__Raw data__.
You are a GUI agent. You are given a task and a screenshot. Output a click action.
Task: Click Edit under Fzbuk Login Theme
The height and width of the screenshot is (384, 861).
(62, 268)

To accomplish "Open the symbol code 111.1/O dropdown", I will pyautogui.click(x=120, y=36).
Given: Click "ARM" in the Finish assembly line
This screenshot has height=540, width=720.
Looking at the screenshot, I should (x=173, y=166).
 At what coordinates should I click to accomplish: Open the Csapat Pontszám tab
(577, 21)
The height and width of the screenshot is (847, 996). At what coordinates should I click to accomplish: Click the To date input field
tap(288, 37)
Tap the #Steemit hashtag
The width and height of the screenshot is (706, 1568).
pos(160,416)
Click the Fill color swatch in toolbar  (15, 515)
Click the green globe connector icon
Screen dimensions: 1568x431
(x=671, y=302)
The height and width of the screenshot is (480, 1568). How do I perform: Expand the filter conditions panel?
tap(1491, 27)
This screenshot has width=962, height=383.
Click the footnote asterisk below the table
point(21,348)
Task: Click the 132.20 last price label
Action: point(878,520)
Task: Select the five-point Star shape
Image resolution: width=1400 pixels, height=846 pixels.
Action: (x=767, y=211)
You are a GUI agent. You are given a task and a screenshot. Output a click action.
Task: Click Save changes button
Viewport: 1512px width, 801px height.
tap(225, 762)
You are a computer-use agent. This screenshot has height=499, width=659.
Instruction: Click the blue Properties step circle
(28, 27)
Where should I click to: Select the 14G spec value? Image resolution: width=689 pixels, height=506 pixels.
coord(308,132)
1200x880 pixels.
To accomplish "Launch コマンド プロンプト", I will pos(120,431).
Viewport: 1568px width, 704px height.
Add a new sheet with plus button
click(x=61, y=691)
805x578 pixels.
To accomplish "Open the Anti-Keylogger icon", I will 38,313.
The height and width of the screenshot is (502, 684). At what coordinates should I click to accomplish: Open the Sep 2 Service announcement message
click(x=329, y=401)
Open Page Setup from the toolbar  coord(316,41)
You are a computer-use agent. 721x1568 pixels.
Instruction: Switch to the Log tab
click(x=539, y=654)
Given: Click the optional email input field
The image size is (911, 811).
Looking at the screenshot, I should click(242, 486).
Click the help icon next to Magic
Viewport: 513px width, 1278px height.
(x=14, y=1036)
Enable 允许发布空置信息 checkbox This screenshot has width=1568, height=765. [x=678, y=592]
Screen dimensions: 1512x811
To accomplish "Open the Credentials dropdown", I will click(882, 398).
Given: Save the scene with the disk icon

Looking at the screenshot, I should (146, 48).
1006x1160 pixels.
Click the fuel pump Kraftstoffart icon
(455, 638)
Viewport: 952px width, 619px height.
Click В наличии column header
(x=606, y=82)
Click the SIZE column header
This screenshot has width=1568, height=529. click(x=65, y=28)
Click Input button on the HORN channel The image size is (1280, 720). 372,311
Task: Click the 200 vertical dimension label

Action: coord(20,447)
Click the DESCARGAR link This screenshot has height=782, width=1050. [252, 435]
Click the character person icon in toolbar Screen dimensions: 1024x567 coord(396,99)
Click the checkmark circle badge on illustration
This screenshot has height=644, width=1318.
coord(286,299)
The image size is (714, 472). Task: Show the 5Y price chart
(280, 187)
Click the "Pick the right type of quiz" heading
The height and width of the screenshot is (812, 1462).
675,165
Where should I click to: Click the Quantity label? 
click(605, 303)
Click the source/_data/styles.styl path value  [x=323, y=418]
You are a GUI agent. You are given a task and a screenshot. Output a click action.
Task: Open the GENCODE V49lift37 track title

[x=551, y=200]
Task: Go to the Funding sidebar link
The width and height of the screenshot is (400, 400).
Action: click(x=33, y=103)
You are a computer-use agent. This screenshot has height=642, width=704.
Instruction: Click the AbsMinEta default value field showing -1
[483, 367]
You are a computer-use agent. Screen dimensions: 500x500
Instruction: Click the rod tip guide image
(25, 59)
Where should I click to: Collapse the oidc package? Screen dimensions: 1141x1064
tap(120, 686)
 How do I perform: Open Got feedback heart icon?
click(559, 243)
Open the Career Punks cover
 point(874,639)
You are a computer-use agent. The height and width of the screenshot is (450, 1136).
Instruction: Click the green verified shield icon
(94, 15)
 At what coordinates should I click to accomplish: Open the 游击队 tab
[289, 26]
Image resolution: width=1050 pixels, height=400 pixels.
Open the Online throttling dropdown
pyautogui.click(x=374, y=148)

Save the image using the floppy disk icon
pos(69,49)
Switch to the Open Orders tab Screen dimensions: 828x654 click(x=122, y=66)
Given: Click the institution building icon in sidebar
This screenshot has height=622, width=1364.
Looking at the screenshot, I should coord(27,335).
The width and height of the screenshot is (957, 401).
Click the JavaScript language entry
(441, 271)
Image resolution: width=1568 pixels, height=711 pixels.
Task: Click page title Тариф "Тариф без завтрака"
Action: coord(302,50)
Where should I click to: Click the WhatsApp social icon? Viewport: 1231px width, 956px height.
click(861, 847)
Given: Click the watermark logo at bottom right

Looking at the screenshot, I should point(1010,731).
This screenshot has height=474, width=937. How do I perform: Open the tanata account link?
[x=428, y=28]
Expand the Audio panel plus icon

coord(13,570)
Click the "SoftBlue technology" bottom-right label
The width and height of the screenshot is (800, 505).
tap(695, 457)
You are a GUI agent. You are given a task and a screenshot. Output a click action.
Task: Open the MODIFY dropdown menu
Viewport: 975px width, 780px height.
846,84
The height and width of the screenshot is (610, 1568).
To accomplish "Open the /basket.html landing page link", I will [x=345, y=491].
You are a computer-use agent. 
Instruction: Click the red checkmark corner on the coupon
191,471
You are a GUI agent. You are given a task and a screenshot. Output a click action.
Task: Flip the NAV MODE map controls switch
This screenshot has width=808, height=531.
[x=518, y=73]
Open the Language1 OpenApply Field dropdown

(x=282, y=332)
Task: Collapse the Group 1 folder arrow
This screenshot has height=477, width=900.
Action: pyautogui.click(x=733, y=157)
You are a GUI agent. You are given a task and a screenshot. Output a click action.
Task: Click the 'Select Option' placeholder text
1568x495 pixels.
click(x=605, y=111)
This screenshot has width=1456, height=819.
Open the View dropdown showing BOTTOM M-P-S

__Work item__.
Each of the entries must be set down again exactly.

__Result for this task__.
You are a GUI agent. You are given a task and a screenshot. Output a click action.
Task: Click Edit under Fzbuk Login Theme
The height and width of the screenshot is (384, 861).
(62, 268)

To accomplish "Open the symbol code 111.1/O dropdown", I will pyautogui.click(x=120, y=36).
Given: Click "ARM" in the Finish assembly line
This screenshot has height=540, width=720.
Looking at the screenshot, I should (x=173, y=166).
 At what coordinates should I click to accomplish: Open the Csapat Pontszám tab
(577, 21)
The height and width of the screenshot is (847, 996). At what coordinates should I click to accomplish: Click the To date input field
tap(288, 37)
Tap the #Steemit hashtag
The width and height of the screenshot is (706, 1568).
pos(160,416)
Click the Fill color swatch in toolbar  (15, 515)
Click the green globe connector icon
Screen dimensions: 1568x431
(x=671, y=302)
The height and width of the screenshot is (480, 1568). How do I perform: Expand the filter conditions panel?
tap(1491, 27)
This screenshot has width=962, height=383.
Click the footnote asterisk below the table
point(21,348)
Task: Click the 132.20 last price label
Action: point(878,520)
Task: Select the five-point Star shape
Image resolution: width=1400 pixels, height=846 pixels.
Action: (x=767, y=211)
You are a GUI agent. You are given a task and a screenshot. Output a click action.
Task: Click Save changes button
Viewport: 1512px width, 801px height.
tap(225, 762)
You are a computer-use agent. This screenshot has height=499, width=659.
Instruction: Click the blue Properties step circle
(28, 27)
Where should I click to: Select the 14G spec value? Image resolution: width=689 pixels, height=506 pixels.
coord(308,132)
1200x880 pixels.
To accomplish "Launch コマンド プロンプト", I will pos(120,431).
Viewport: 1568px width, 704px height.
Add a new sheet with plus button
click(x=61, y=691)
805x578 pixels.
To accomplish "Open the Anti-Keylogger icon", I will 38,313.
The height and width of the screenshot is (502, 684). At what coordinates should I click to accomplish: Open the Sep 2 Service announcement message
click(x=329, y=401)
Open Page Setup from the toolbar  coord(316,41)
You are a computer-use agent. 721x1568 pixels.
Instruction: Switch to the Log tab
click(x=539, y=654)
Given: Click the optional email input field
The image size is (911, 811).
Looking at the screenshot, I should click(242, 486).
Click the help icon next to Magic
Viewport: 513px width, 1278px height.
(x=14, y=1036)
Enable 允许发布空置信息 checkbox This screenshot has width=1568, height=765. [x=678, y=592]
Screen dimensions: 1512x811
To accomplish "Open the Credentials dropdown", I will click(882, 398).
Given: Save the scene with the disk icon

Looking at the screenshot, I should (146, 48).
1006x1160 pixels.
Click the fuel pump Kraftstoffart icon
(455, 638)
Viewport: 952px width, 619px height.
Click В наличии column header
(x=606, y=82)
Click the SIZE column header
This screenshot has width=1568, height=529. click(x=65, y=28)
Click Input button on the HORN channel The image size is (1280, 720). 372,311
Task: Click the 200 vertical dimension label

Action: coord(20,447)
Click the DESCARGAR link This screenshot has height=782, width=1050. [252, 435]
Click the character person icon in toolbar Screen dimensions: 1024x567 coord(396,99)
Click the checkmark circle badge on illustration
This screenshot has height=644, width=1318.
coord(286,299)
The image size is (714, 472). Task: Show the 5Y price chart
(280, 187)
Click the "Pick the right type of quiz" heading
The height and width of the screenshot is (812, 1462).
675,165
Where should I click to: Click the Quantity label? 
click(605, 303)
Click the source/_data/styles.styl path value  [x=323, y=418]
You are a GUI agent. You are given a task and a screenshot. Output a click action.
Task: Open the GENCODE V49lift37 track title

[x=551, y=200]
Task: Go to the Funding sidebar link
The width and height of the screenshot is (400, 400).
Action: click(x=33, y=103)
You are a computer-use agent. This screenshot has height=642, width=704.
Instruction: Click the AbsMinEta default value field showing -1
[483, 367]
You are a computer-use agent. Screen dimensions: 500x500
Instruction: Click the rod tip guide image
(25, 59)
Where should I click to: Collapse the oidc package? Screen dimensions: 1141x1064
tap(120, 686)
 How do I perform: Open Got feedback heart icon?
click(559, 243)
Open the Career Punks cover
 point(874,639)
You are a computer-use agent. The height and width of the screenshot is (450, 1136).
Instruction: Click the green verified shield icon
(94, 15)
 At what coordinates should I click to accomplish: Open the 游击队 tab
[289, 26]
Image resolution: width=1050 pixels, height=400 pixels.
Open the Online throttling dropdown
pyautogui.click(x=374, y=148)

Save the image using the floppy disk icon
pos(69,49)
Switch to the Open Orders tab Screen dimensions: 828x654 click(x=122, y=66)
Given: Click the institution building icon in sidebar
This screenshot has height=622, width=1364.
Looking at the screenshot, I should coord(27,335).
The width and height of the screenshot is (957, 401).
Click the JavaScript language entry
(441, 271)
Image resolution: width=1568 pixels, height=711 pixels.
Task: Click page title Тариф "Тариф без завтрака"
Action: coord(302,50)
Where should I click to: Click the WhatsApp social icon? Viewport: 1231px width, 956px height.
click(861, 847)
Given: Click the watermark logo at bottom right

Looking at the screenshot, I should point(1010,731).
This screenshot has height=474, width=937. How do I perform: Open the tanata account link?
[x=428, y=28]
Expand the Audio panel plus icon

coord(13,570)
Click the "SoftBlue technology" bottom-right label
The width and height of the screenshot is (800, 505).
tap(695, 457)
You are a GUI agent. You are given a task and a screenshot. Output a click action.
Task: Open the MODIFY dropdown menu
Viewport: 975px width, 780px height.
846,84
The height and width of the screenshot is (610, 1568).
To accomplish "Open the /basket.html landing page link", I will [x=345, y=491].
You are a computer-use agent. 
Instruction: Click the red checkmark corner on the coupon
191,471
You are a GUI agent. You are given a task and a screenshot. Output a click action.
Task: Flip the NAV MODE map controls switch
This screenshot has width=808, height=531.
[x=518, y=73]
Open the Language1 OpenApply Field dropdown

(x=282, y=332)
Task: Collapse the Group 1 folder arrow
This screenshot has height=477, width=900.
Action: pyautogui.click(x=733, y=157)
You are a GUI agent. You are given a task and a screenshot. Output a click action.
Task: Click the 'Select Option' placeholder text
1568x495 pixels.
click(x=605, y=111)
This screenshot has width=1456, height=819.
Open the View dropdown showing BOTTOM M-P-S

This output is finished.